**TO DO:** Exact copy, no pictures: every line from the one that contains "Instruction: Open the mongodb bookmark folder" through the end of the data below, and nothing else.

==== EXCERPTED RECORDS ====

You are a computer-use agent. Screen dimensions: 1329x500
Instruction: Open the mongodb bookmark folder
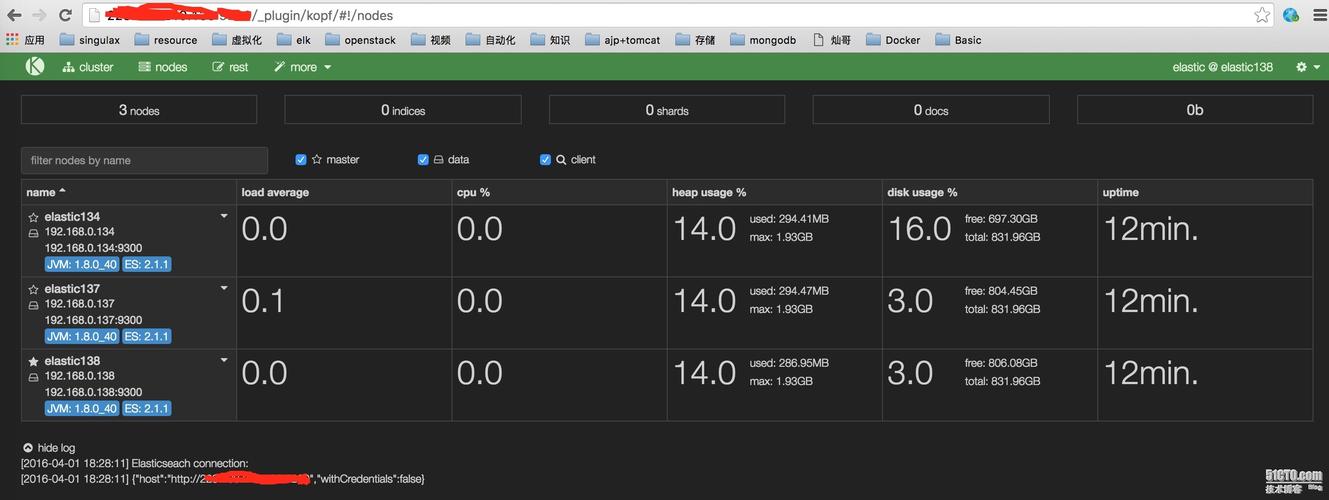coord(763,40)
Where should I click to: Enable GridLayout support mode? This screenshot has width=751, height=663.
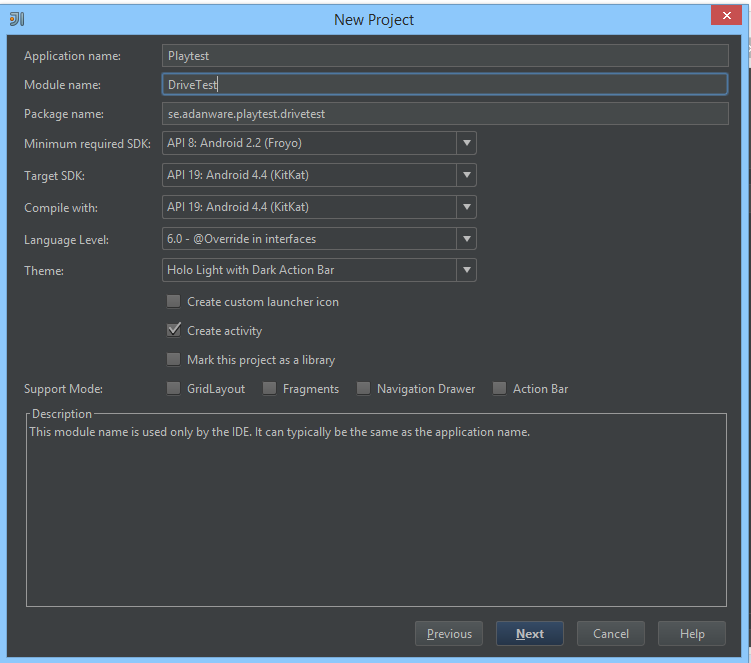(174, 389)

====

**EXERCISE RESPONSE:**
Instruction: Open the mongodb bookmark folder
coord(763,40)
Where should I click to: Enable GridLayout support mode? This screenshot has width=751, height=663.
(174, 389)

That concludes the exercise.